AÇÕES REQUERIDAS |
a) Responda, com base no texto sobre Ney:
(i) Quando o CD do show "Atento aos Sinais" chega ao mercado?
(ii) Em que cidade e em que ano o artista nasceu?
(iii) Quanto tempo durou o trabalho da ideia inicial até o filme pronto?
b) Escreva a continuação do texto sobre Ney, começando logo após a última frase apresentada.

*** TRECHO DO TEXTO ***

Ney comemora 40 anos de estrada e o trabalho mais recente, o show "Atento aos Sinais", chega em CD ao mercado em meados de novembro. E o cantor ainda quer renovação. "Sou outra pessoa. Não tenho mais ímpeto de transformar as coisas, mas ainda tenho vontade de transgredir. O mundo está cada vez mais 'careta', impossível eu me adequar a isso".

Outras 200 horas foram produzidas especialmente para o longa, com gravações realizadas no Rio de Janeiro, parte delas no sítio do artista em Saquarema, outra em sua residência no Leblon, e em Bela Vista, no Mato Grosso do Sul, onde nasceu em 1941. O filme extrapola seu personagem principal, que se entrelaça a períodos marcantes da história politica e cultural brasileira, como a bossa nova, o tropicalismo, a luta contra a censura e o movimento popular Diretas Já, que teve expressiva participação da classe artística entre 1983 e 1984.

A ideia de digitalizar o acervo, segundo Ney, foi do amigo e parceiro de longa data Paulo Mendonça, diretor do Canal Brasil e autor de canções do Secos e Molhados, como "Sangue Latino", "Medo Mulato" e "O Doce e o Amargo". Da ideia inicial até o filme pronto, foram cinco anos de trabalho. "Quando começamos a digitalizar esse material, ainda antes de ter a ideia de fazer o filme, me deparei com a vida de Ney e sua incrível coerência. É como se ele tivesse dado sempre uma única entrevista", observou Paulo Mendonça.

*** DADOS DE ORIGEM ***

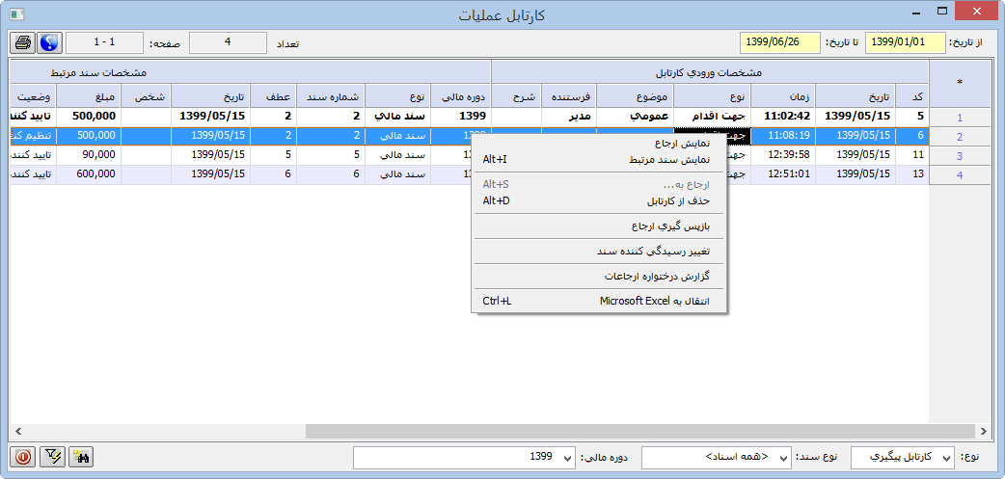1005x479 pixels.
Task: Click the asterisk row-selector column header
Action: coord(959,83)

***

RESPOSTAS POR TAREFA |
a)
(i) Em meados de novembro.
(ii) Em Bela Vista, no Mato Grosso do Sul, em 1941.
(iii) Cinco anos.

b)
Em tempos de acaloradas discussões sobre biografias não autorizadas, Ney ressaltou que não vetou nada no filme e se declara a favor de que as biografias sejam liberadas. Entretanto, defendeu que, quando visar lucro, o biografado deve ser remunerado. E reforçou ainda que direitos precisam ser garantidos. "Se eu me sentir ofendido, que a Justiça seja célere".

Para Ney, tanto a mídia quanto o público pegaram pesado com os artistas do grupo Procure Saber (entre eles Caetano Veloso, Gilberto Gil e Chico Buarque), contrário às biografias não autorizadas, e que acabam de sofrer uma baixa de peso: Roberto Carlos, um dos pilares da discussão, optou por abandonar a aliança de artistas que pleiteavam a permanência da legislação atual, que ampara a autorização prévia.

"Na internet todo mundo se acha com direito de julgar, então caíram de pau, matando mesmo. Mas não é uma democracia, c******? Todo mundo tem que ter direito à sua opinião", enfatizou.

Trailer de "Olho Nu"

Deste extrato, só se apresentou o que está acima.